[Stored data entries]
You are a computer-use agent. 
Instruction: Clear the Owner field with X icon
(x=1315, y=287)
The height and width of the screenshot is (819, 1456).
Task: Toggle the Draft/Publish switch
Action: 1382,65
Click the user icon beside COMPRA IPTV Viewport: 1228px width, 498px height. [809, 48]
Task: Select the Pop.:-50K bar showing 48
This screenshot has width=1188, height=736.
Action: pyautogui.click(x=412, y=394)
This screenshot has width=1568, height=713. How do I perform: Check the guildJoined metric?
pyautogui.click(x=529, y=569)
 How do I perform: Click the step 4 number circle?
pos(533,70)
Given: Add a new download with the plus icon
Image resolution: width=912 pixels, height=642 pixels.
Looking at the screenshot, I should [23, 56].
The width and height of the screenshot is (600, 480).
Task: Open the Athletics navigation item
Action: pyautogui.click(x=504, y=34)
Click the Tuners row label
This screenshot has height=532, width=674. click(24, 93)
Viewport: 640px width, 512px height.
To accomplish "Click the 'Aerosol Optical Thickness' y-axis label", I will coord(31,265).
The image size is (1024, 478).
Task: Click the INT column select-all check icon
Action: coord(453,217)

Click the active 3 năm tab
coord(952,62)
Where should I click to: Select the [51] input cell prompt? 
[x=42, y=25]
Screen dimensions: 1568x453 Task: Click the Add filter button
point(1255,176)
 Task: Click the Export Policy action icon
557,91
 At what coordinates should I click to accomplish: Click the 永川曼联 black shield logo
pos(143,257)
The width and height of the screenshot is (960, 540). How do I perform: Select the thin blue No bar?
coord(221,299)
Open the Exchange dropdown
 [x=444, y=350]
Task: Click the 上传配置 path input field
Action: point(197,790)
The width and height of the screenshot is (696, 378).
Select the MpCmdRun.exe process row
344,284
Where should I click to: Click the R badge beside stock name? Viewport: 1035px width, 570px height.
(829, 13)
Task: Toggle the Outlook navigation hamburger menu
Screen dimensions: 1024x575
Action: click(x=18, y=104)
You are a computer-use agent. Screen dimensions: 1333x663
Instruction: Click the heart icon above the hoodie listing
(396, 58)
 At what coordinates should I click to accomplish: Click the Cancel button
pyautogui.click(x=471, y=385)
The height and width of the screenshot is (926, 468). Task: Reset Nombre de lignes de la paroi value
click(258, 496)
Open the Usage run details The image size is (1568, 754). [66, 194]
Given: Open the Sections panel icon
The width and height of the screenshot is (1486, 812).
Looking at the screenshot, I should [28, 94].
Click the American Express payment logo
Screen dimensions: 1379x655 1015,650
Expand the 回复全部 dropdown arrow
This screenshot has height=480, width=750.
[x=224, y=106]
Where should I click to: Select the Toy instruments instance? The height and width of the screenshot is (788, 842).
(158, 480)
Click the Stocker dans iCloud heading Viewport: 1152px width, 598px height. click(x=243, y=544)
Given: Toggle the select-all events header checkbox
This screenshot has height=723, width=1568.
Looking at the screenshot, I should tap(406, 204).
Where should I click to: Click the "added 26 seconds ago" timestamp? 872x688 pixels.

Task | Start to finish, restate the records above word for word.

Final answer |
You are a computer-use agent. 
Instruction: Clear the Owner field with X icon
(x=1315, y=287)
The height and width of the screenshot is (819, 1456).
Task: Toggle the Draft/Publish switch
Action: 1382,65
Click the user icon beside COMPRA IPTV Viewport: 1228px width, 498px height. [809, 48]
Task: Select the Pop.:-50K bar showing 48
This screenshot has width=1188, height=736.
Action: pyautogui.click(x=412, y=394)
This screenshot has width=1568, height=713. How do I perform: Check the guildJoined metric?
pyautogui.click(x=529, y=569)
 How do I perform: Click the step 4 number circle?
pos(533,70)
Given: Add a new download with the plus icon
Image resolution: width=912 pixels, height=642 pixels.
Looking at the screenshot, I should [23, 56].
The width and height of the screenshot is (600, 480).
Task: Open the Athletics navigation item
Action: pyautogui.click(x=504, y=34)
Click the Tuners row label
This screenshot has height=532, width=674. click(24, 93)
Viewport: 640px width, 512px height.
To accomplish "Click the 'Aerosol Optical Thickness' y-axis label", I will coord(31,265).
The image size is (1024, 478).
Task: Click the INT column select-all check icon
Action: coord(453,217)

Click the active 3 năm tab
coord(952,62)
Where should I click to: Select the [51] input cell prompt? 
[x=42, y=25]
Screen dimensions: 1568x453 Task: Click the Add filter button
point(1255,176)
 Task: Click the Export Policy action icon
557,91
 At what coordinates should I click to accomplish: Click the 永川曼联 black shield logo
pos(143,257)
The width and height of the screenshot is (960, 540). How do I perform: Select the thin blue No bar?
coord(221,299)
Open the Exchange dropdown
 [x=444, y=350]
Task: Click the 上传配置 path input field
Action: point(197,790)
The width and height of the screenshot is (696, 378).
Select the MpCmdRun.exe process row
344,284
Where should I click to: Click the R badge beside stock name? Viewport: 1035px width, 570px height.
(829, 13)
Task: Toggle the Outlook navigation hamburger menu
Screen dimensions: 1024x575
Action: click(x=18, y=104)
You are a computer-use agent. Screen dimensions: 1333x663
Instruction: Click the heart icon above the hoodie listing
(396, 58)
 At what coordinates should I click to accomplish: Click the Cancel button
pyautogui.click(x=471, y=385)
The height and width of the screenshot is (926, 468). Task: Reset Nombre de lignes de la paroi value
click(258, 496)
Open the Usage run details The image size is (1568, 754). [66, 194]
Given: Open the Sections panel icon
The width and height of the screenshot is (1486, 812).
Looking at the screenshot, I should [28, 94].
Click the American Express payment logo
Screen dimensions: 1379x655 1015,650
Expand the 回复全部 dropdown arrow
This screenshot has height=480, width=750.
[x=224, y=106]
Where should I click to: Select the Toy instruments instance? The height and width of the screenshot is (788, 842).
(158, 480)
Click the Stocker dans iCloud heading Viewport: 1152px width, 598px height. click(x=243, y=544)
Given: Toggle the select-all events header checkbox
This screenshot has height=723, width=1568.
Looking at the screenshot, I should tap(406, 204).
Where should I click to: Click the "added 26 seconds ago" timestamp? 872x688 pixels.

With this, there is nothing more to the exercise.